Records provided:

========

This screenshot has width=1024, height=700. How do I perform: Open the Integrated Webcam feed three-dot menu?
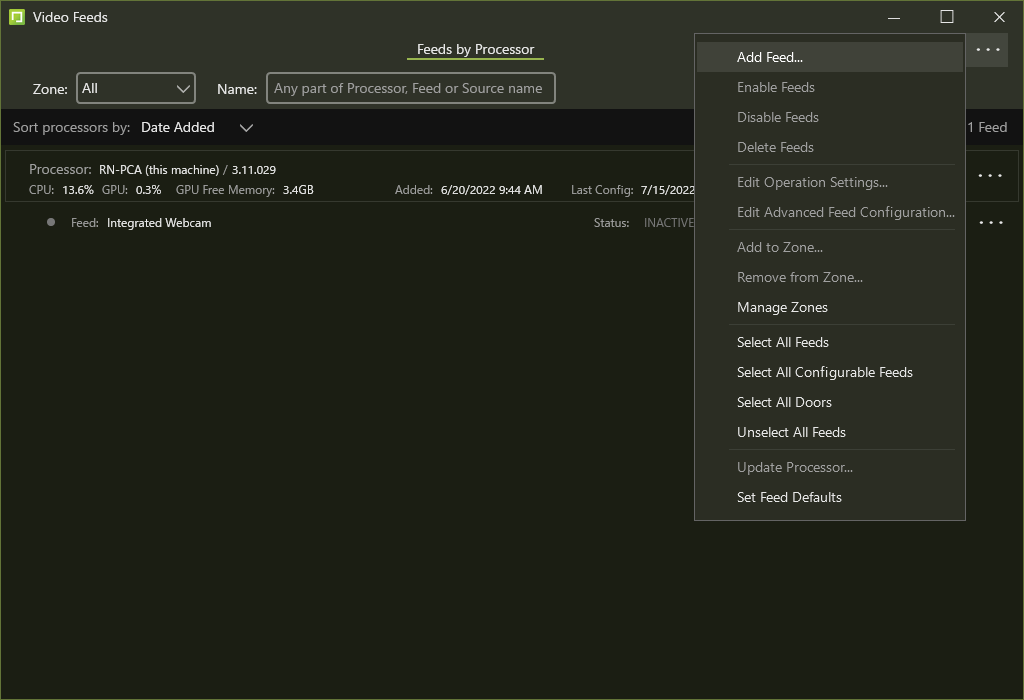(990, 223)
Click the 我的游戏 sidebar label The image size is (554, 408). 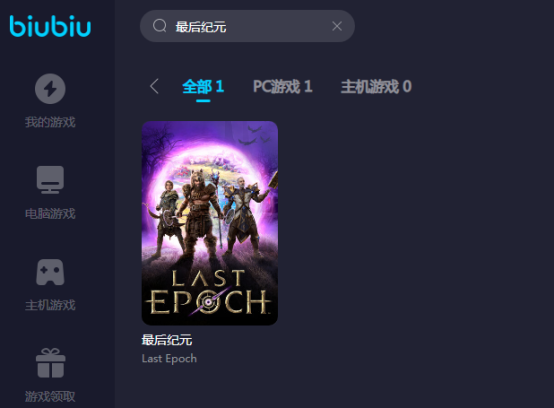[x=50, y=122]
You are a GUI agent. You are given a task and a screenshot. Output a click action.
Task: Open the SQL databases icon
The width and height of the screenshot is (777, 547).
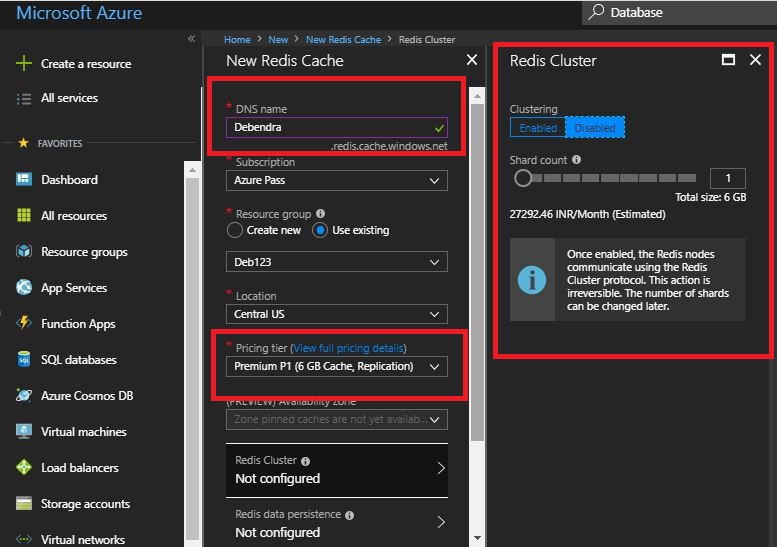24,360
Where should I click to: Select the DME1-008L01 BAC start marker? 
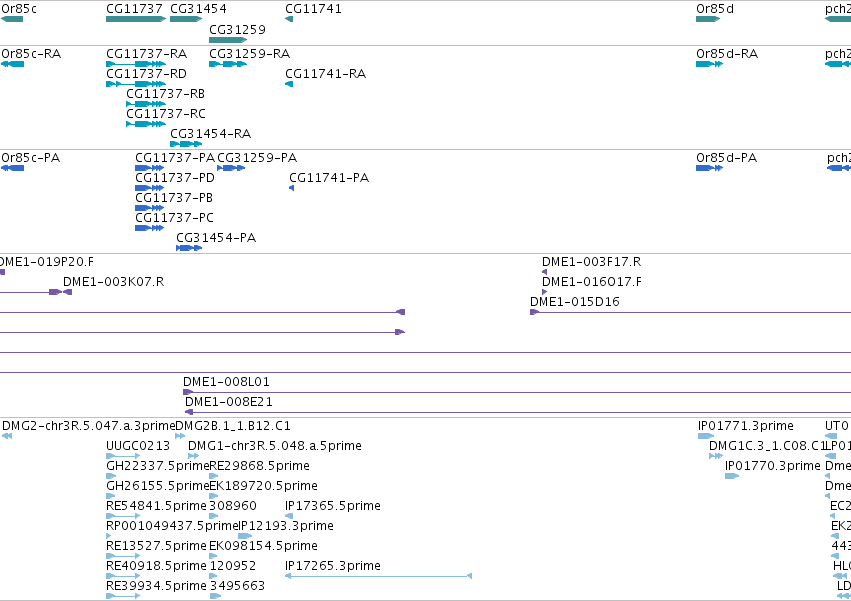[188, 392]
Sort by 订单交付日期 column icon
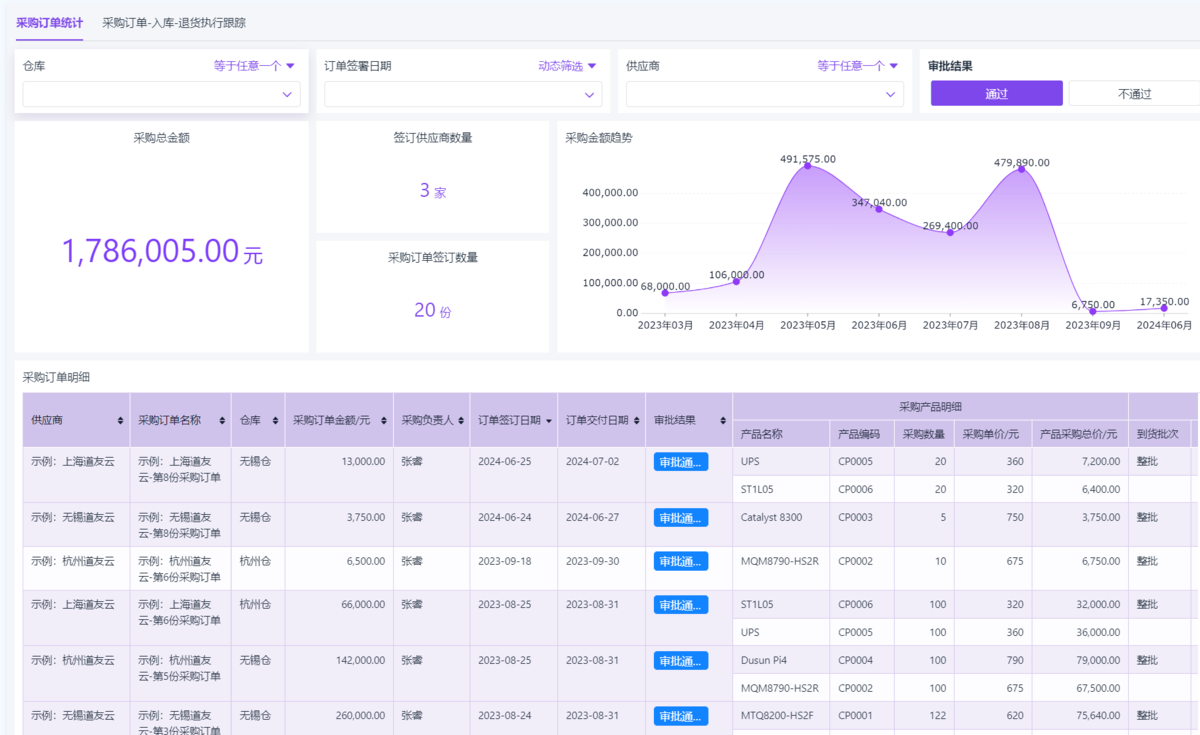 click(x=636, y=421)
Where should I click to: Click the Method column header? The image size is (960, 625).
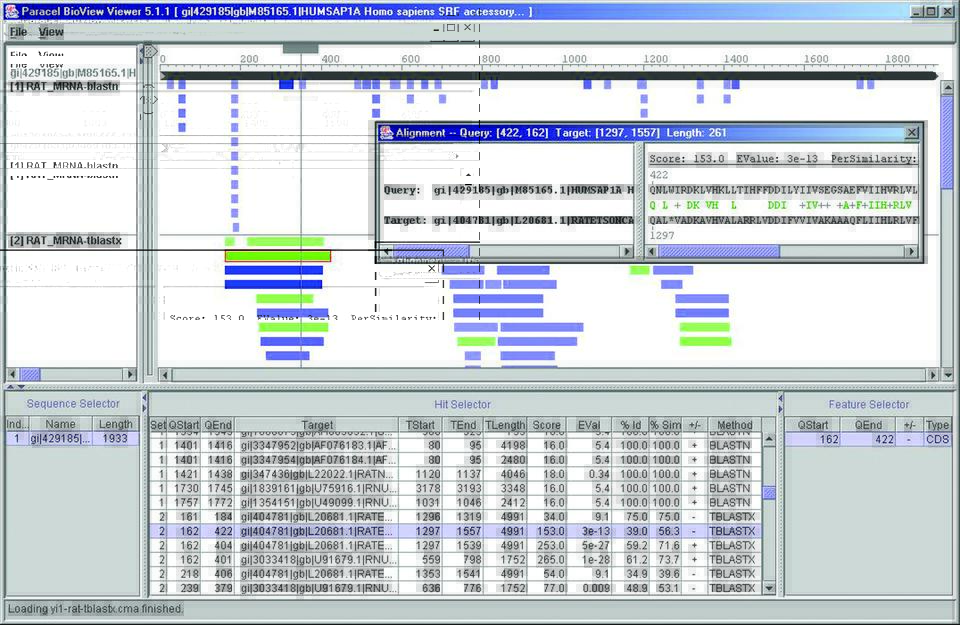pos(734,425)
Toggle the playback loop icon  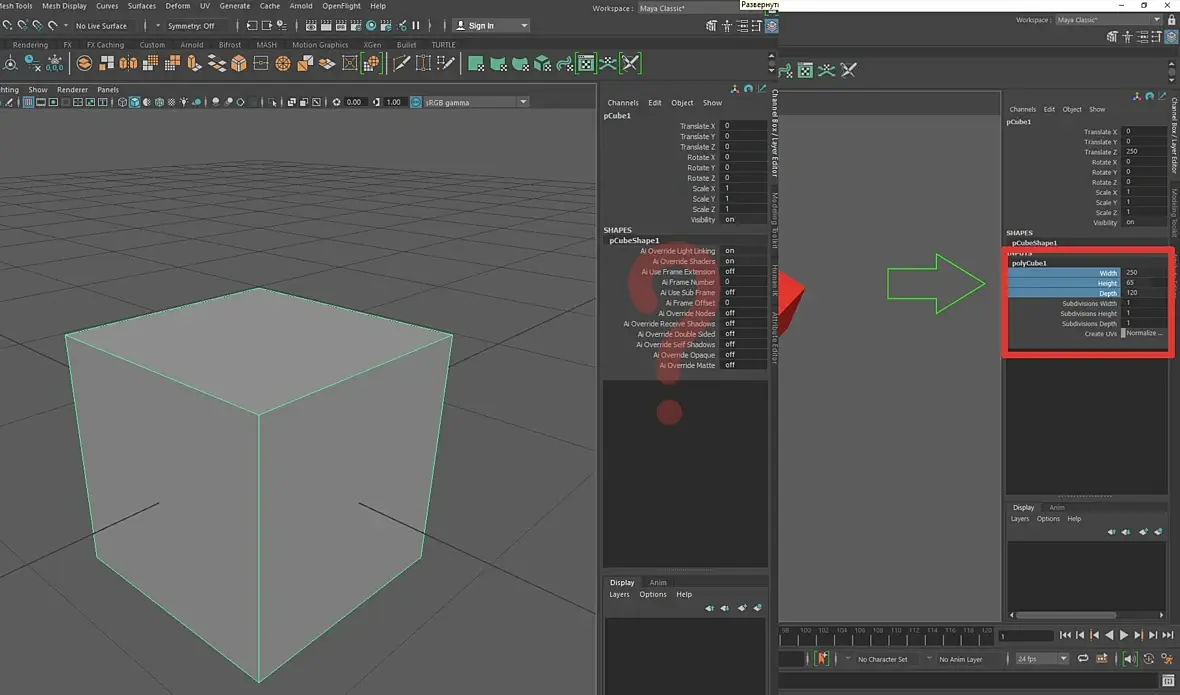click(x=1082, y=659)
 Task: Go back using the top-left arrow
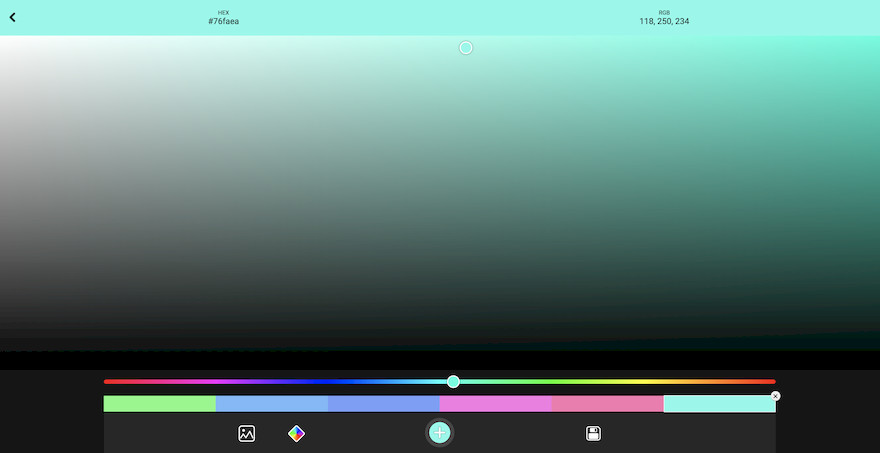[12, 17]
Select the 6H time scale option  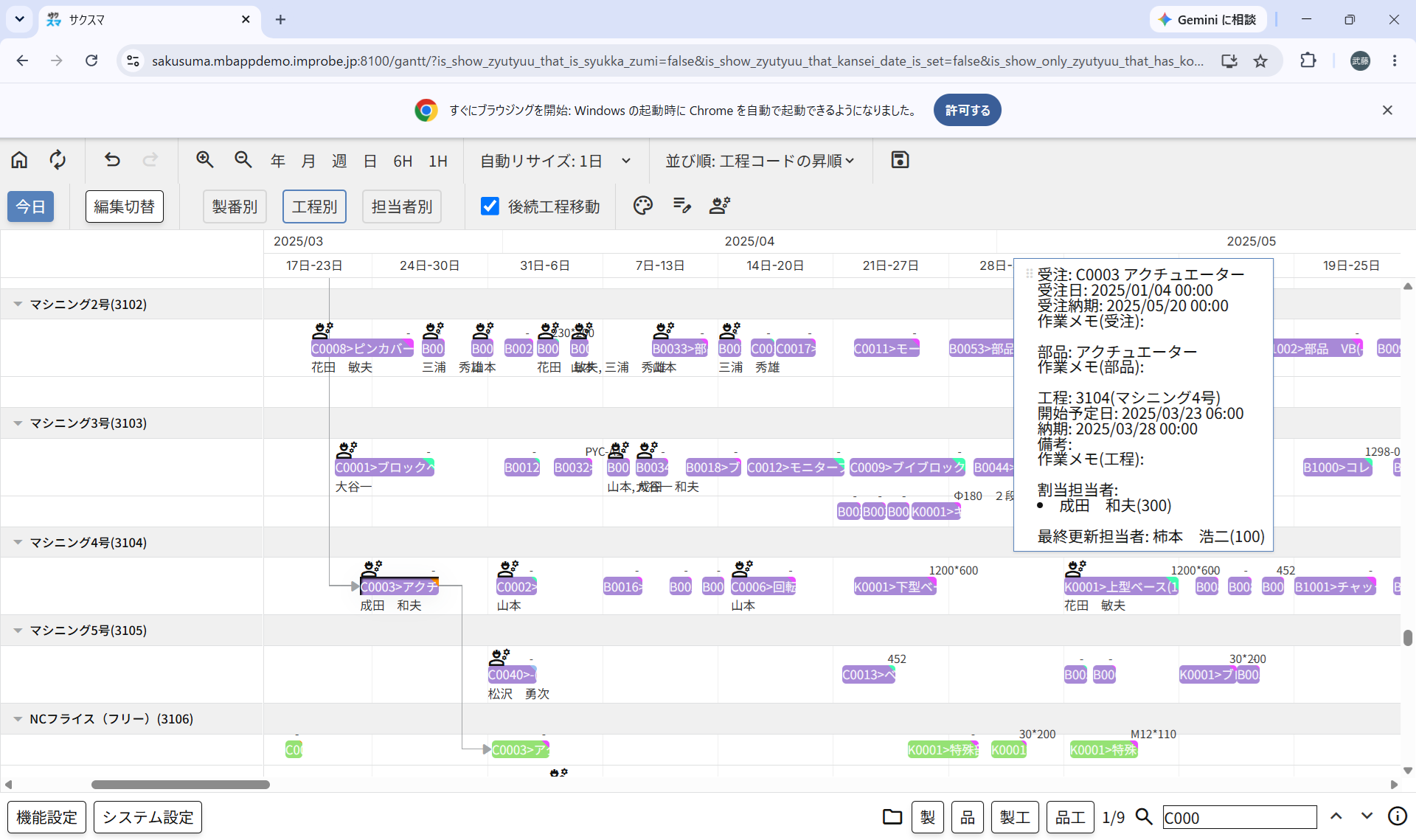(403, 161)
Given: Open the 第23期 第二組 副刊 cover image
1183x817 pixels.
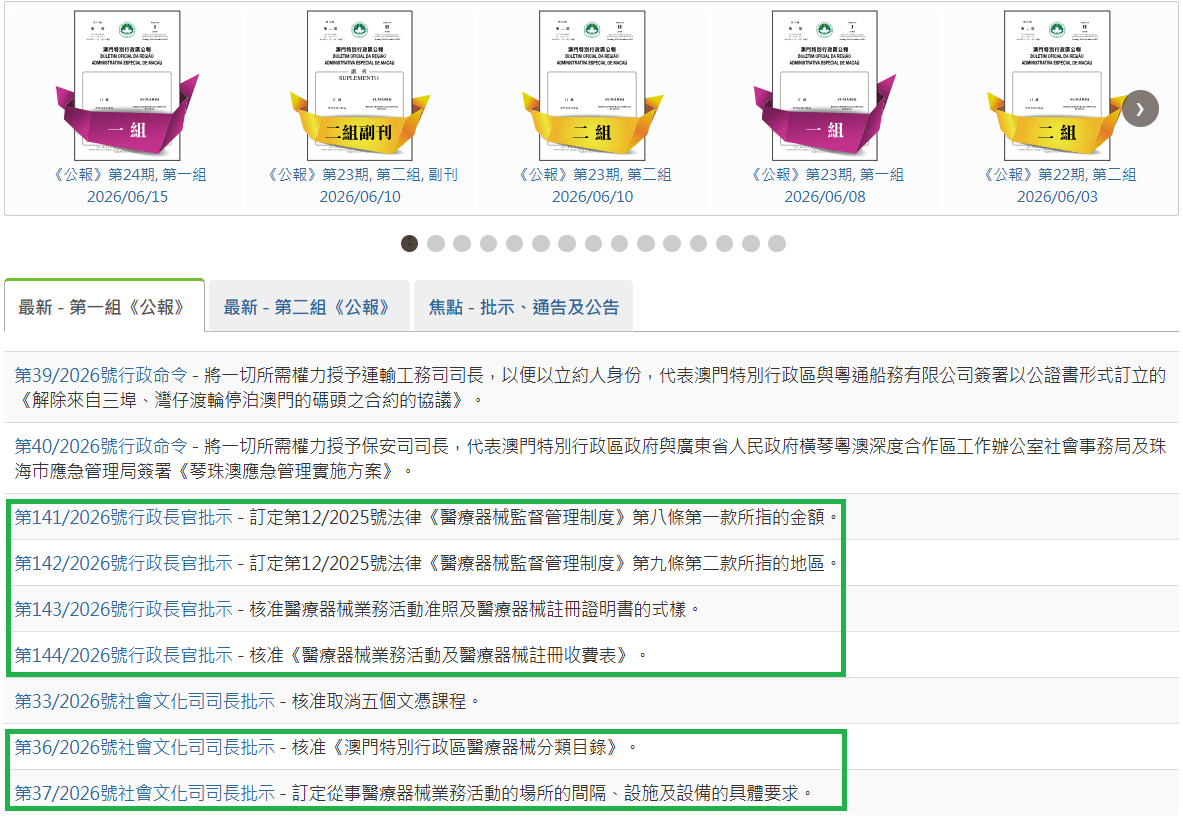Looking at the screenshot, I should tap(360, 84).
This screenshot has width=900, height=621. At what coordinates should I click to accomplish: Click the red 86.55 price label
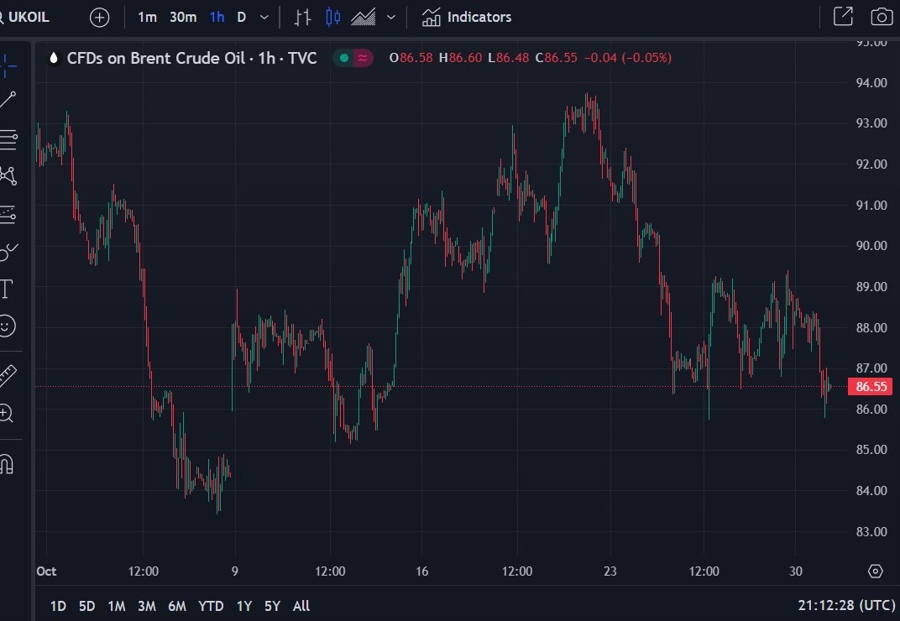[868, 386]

========

Exercise directions: Rewrite the items from the line with "This screenshot has width=900, height=621." through the end of the items, keeping every request and adding 17 to each coordinate in the answers. Leave the pictures out.

The output:
This screenshot has width=900, height=621. At what coordinates should I click to accomplish: Click the red 86.55 price label
[885, 403]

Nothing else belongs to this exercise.